##### Dataset records #####

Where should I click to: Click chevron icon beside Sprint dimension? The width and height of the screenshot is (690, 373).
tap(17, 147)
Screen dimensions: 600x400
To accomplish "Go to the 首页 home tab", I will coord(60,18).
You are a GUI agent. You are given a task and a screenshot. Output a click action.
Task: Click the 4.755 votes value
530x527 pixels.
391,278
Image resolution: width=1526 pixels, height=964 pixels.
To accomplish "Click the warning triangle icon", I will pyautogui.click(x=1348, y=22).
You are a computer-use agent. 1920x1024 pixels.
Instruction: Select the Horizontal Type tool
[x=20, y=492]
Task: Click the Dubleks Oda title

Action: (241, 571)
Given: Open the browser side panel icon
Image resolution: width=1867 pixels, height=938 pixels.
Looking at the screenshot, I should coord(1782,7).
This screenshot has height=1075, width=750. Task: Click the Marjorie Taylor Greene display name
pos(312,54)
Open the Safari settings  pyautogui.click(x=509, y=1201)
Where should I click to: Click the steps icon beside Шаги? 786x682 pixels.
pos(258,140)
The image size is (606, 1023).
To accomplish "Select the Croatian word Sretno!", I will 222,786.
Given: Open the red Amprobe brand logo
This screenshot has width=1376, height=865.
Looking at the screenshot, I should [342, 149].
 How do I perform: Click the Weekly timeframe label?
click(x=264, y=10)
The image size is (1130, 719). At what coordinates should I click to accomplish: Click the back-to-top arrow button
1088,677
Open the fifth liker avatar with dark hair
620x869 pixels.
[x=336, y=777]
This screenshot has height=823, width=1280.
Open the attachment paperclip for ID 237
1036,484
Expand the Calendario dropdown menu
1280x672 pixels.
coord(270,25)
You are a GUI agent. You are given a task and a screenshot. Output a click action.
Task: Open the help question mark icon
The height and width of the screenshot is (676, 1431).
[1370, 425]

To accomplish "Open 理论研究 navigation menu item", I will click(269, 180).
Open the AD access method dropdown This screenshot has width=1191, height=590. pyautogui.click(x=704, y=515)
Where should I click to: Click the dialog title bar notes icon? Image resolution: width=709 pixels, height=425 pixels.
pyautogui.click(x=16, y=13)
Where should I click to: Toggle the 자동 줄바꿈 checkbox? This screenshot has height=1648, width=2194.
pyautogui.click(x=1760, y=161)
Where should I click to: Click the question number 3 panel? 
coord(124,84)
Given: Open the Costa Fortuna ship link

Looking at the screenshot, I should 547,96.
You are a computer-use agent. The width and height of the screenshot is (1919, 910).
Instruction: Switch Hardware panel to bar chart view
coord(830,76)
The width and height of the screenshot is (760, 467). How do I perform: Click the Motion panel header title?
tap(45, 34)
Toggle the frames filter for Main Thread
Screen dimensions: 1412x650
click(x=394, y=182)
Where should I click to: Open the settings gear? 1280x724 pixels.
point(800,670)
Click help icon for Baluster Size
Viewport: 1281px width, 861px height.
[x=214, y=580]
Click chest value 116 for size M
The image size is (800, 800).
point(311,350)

#####

### What to work on
Put every line of these items into a numbered list, leaving out the blank lines.

### Solution for this task
1. Where should I click to: Click chevron icon beside Sprint dimension? The width and height of the screenshot is (690, 373).
2. tap(17, 147)
3. Screen dimensions: 600x400
4. To accomplish "Go to the 首页 home tab", I will coord(60,18).
5. You are a GUI agent. You are given a task and a screenshot. Output a click action.
6. Task: Click the 4.755 votes value
7. 530x527 pixels.
8. 391,278
9. Image resolution: width=1526 pixels, height=964 pixels.
10. To accomplish "Click the warning triangle icon", I will pyautogui.click(x=1348, y=22).
11. You are a computer-use agent. 1920x1024 pixels.
12. Instruction: Select the Horizontal Type tool
13. [x=20, y=492]
14. Task: Click the Dubleks Oda title
15. Action: (241, 571)
16. Given: Open the browser side panel icon
17. Image resolution: width=1867 pixels, height=938 pixels.
18. Looking at the screenshot, I should coord(1782,7).
19. This screenshot has height=1075, width=750. Task: Click the Marjorie Taylor Greene display name
20. pos(312,54)
21. Open the Safari settings  pyautogui.click(x=509, y=1201)
22. Where should I click to: Click the steps icon beside Шаги? 786x682 pixels.
23. pos(258,140)
24. The image size is (606, 1023).
25. To accomplish "Select the Croatian word Sretno!", I will 222,786.
26. Given: Open the red Amprobe brand logo
27. This screenshot has width=1376, height=865.
28. Looking at the screenshot, I should [342, 149].
29.  How do I perform: Click the Weekly timeframe label?
30. click(x=264, y=10)
31. The image size is (1130, 719). At what coordinates should I click to accomplish: Click the back-to-top arrow button
32. 1088,677
33. Open the fifth liker avatar with dark hair
34. 620x869 pixels.
35. [x=336, y=777]
36. This screenshot has height=823, width=1280.
37. Open the attachment paperclip for ID 237
38. 1036,484
39. Expand the Calendario dropdown menu
40. 1280x672 pixels.
41. coord(270,25)
42. You are a GUI agent. You are given a task and a screenshot. Output a click action.
43. Task: Open the help question mark icon
44. The height and width of the screenshot is (676, 1431).
45. [1370, 425]
46. To accomplish "Open 理论研究 navigation menu item", I will click(269, 180).
47. Open the AD access method dropdown This screenshot has width=1191, height=590. pyautogui.click(x=704, y=515)
48. Where should I click to: Click the dialog title bar notes icon? Image resolution: width=709 pixels, height=425 pixels.
49. pyautogui.click(x=16, y=13)
50. Where should I click to: Toggle the 자동 줄바꿈 checkbox? This screenshot has height=1648, width=2194.
51. pyautogui.click(x=1760, y=161)
52. Where should I click to: Click the question number 3 panel? 
53. coord(124,84)
54. Given: Open the Costa Fortuna ship link
55. Looking at the screenshot, I should 547,96.
56. You are a computer-use agent. The width and height of the screenshot is (1919, 910).
57. Instruction: Switch Hardware panel to bar chart view
58. coord(830,76)
59. The width and height of the screenshot is (760, 467). How do I perform: Click the Motion panel header title?
60. tap(45, 34)
61. Toggle the frames filter for Main Thread
62. Screen dimensions: 1412x650
63. click(x=394, y=182)
64. Where should I click to: Open the settings gear? 1280x724 pixels.
65. point(800,670)
66. Click help icon for Baluster Size
67. Viewport: 1281px width, 861px height.
68. [x=214, y=580]
69. Click chest value 116 for size M
70. The image size is (800, 800).
71. point(311,350)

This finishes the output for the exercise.